Kosovo president visits disputed area after similar visit by Serbian leader

FILE PHOTO: Kosovo President Hashim Thaci speaks during interview in Pristina, Kosovo August 14, 2018. REUTERS/Laura Hasani/File Photo

PRISTINA (Reuters) - Kosovo's president made a rare visit on Saturday to a disputed, mainly ethnic Serb area in the north of the country, angering Belgrade just three weeks after Serbia's president infuriated Pristina by visiting the same area.

"Let's work together for a new Kosovo...Kosovo is one, unique, independent and a sovereign country," President Hashim Thaci told Kosovo media at Lake Gazivode, an artificial lake in a mainly ethnic Serb area. Serbia's President Alexander Vucic had visited the lake on Sept. 8.

Kosovo's mainly ethnic Albanian security forces generally stay out of the small, mainly ethnic Serbian pocket of territory in the north, which Kosovo and Serbia dispute.

Thaci was quoted as saying he had coffee with workers at the lake. Serbia accused Kosovo police of seizing control of the lake and briefly detaining four workers. Kosovo said the police were there to provide security for the visit and nobody was detained.

The fate of ethnic Serb villages in northern Kosovo is one of the main issues of disagreement between Serbia and Kosovo, a former province of Serbia which declared independence after Serbian forces were driven out by NATO bombing in a war in 1999.

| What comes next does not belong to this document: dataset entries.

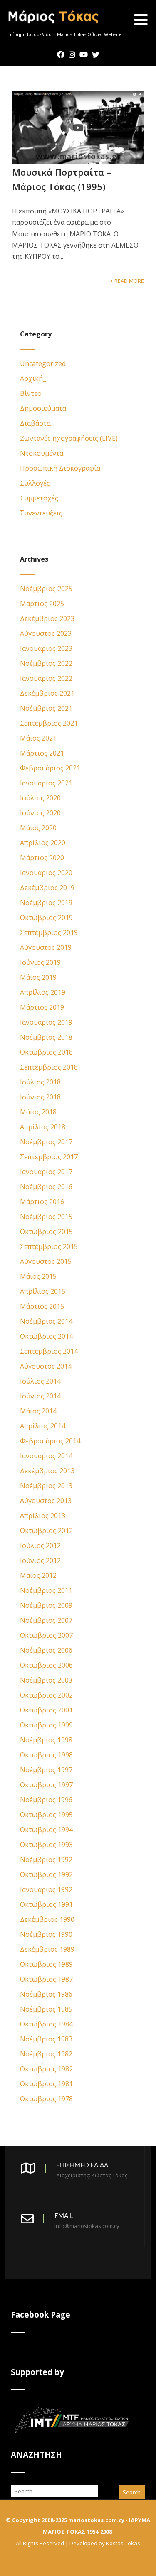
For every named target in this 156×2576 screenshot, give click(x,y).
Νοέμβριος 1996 (46, 1799)
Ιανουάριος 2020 (46, 872)
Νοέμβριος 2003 (46, 1680)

Both sides have said they could agree to swapping Kosovo territory populated by Serbs for Serbian territory populated by Albanians. However, expectations of such a deal dimmed in recent weeks after a meeting between Thaci and Vucic was abruptly cancelled. Vucic toured the disputed area the next day.

Marko Djuric, head of Serbia's government office for Kosovo, said Serbia was putting its military as well as police under high alert as a result of Kosovo action in the area.

"Due to an Albanian attack against the north of Kosovo and the arrest of some Serbs who have not committed any crime, I ordered the police director to put all special police units in state of the highest readiness," Serbian Interior Minister Nebojsa Stefanovic said.

Vucic was expected to address the nation later on Saturday.

Thaci's unexpected visit to the north came hours before ethnic Albanian nationalists held a planned demonstration in the capital Pristina against the president's willingness to discuss adjusting the border with Serbia.

Moving the frontier "is not a correction but a pain and loss for us", Albin Kurti, leader of the opposition Vetevendosje party, told a crowd of thousands at the demonstration. “Kosovo cannot be partitioned. We will not negotiate independence.”